He was no action hero, but he played a pivotal supporting role in my story. When the final credits roll on Andy Butcher: The Life (I’m hoping for an extended cut), Tom Bourne will be listed as Smiling Man With The Flappy Pants.
I remembered him this past week as I was going through some old photos, ahead of one of my film’s high-points to date, the wedding of my daughter. There he was smiling in a creased print, his eyes crinkling behind thick glasses, wispy hair flying away in the breeze.
He was wearing the same slightly crumpled tweed jacket he always seemed to have on and, if the picture hadn’t been cropped at the waist, there would have been his trousers flapping unfashionably a few inches above his ankles. These days it might be considered thrift-store chic; back then it just seemed slightly comical, to me. When he raised his arms out to his sides in welcome, he looked a little bit like a well-fed and unsuitably happy scarecrow.

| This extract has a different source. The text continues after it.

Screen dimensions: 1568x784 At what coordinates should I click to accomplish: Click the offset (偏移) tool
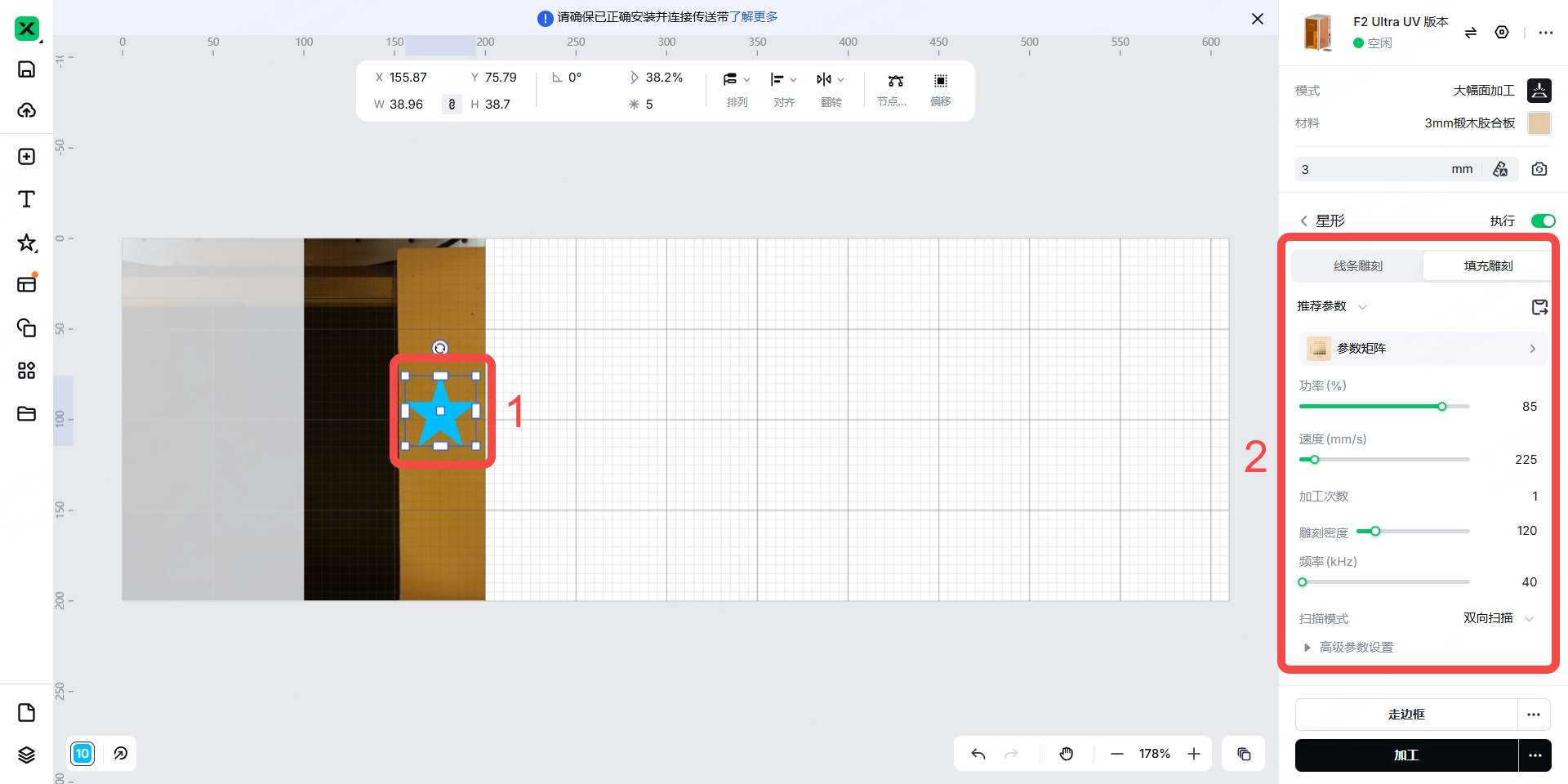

I met him when I arrived at my new flat in Rotton Park, one of Birmingham’s rather less salubrious neighborhoods. I thought it had been well-named but poorly spelled. Rotton Park abutted the more tony enclave of Edgbaston, but we were the antacid chalk to their nice glass of red wine and cheese. Prostitutes would sit on the low wall in front of my ground-floor rooms, causing some awkwardness when I’d arrive home from a late shift on the newspaper, at around 2 a.m., and they’d momentarily mistake me for a customer.
It was a Sunday morning, and I was wrangling stuff out of the back of the car, taking it into my new place, when Tom passed by. He said hello, beamed, and welcomed me to the neighborhood. He told me that he was going to the church round the corner, and would I like to join him? No thanks. He could get some friends to help with the stuff, so I’d have time? Thanks, but no. Well, cheerio, come and see us some time.

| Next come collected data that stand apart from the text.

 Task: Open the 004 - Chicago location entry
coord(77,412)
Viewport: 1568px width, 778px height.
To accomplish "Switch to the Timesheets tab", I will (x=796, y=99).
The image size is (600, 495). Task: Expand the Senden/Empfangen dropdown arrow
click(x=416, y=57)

Harmless, but to be avoided, I decided. Until a few weeks later when life started to fall apart, and I felt a tug back to the faith from which I had drifted. Tom was there to welcome me at the church round the corner, and tell me how glad he was I had come.

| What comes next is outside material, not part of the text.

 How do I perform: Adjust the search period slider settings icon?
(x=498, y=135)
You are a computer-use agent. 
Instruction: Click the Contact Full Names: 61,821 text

Through the next eighteen months, before I moved away, Tom was there to welcome me as I took my faltering first steps of renewed faith, always with a smile and open arms of welcome. I learned that he always stopped to invite people to church on his way over from his home a few streets away. Once a week he went down to the busy main street nearby, to extend a similar invitation to passers-by. He was unabashed by their indifference or rudeness, unashamed of his love for Jesus.
As I remembered Tom, and the impact he had on my life through a simple moment, I thought of how often I rush through life without even stopping to consider the people around me, much less extend an invitation. So often they are just extras in my big scene, maybe earning a bit of screen time if they help me look good, but too often ending up on the cutting-room floor if they irritate or inconvenience. How different might things be if, instead of presuming on the starring part, I tried living as an extra in other people’s lives? What small but important role might God have for me to play?
I don’t know much about heaven, but I suspect Peter will not be holding a clipboard at the front gate, checking credentials. If he is, I know that Tom will be standing slightly behind him, arms extended to the side in welcome. His white robe will probably be flapping above his ankles. There will be a long line of people waiting to get to him. When I do, he’ll smile and say he’s so glad I’ve come. And I’ll tell him, “Thank you, Tom. It’s good to be here.”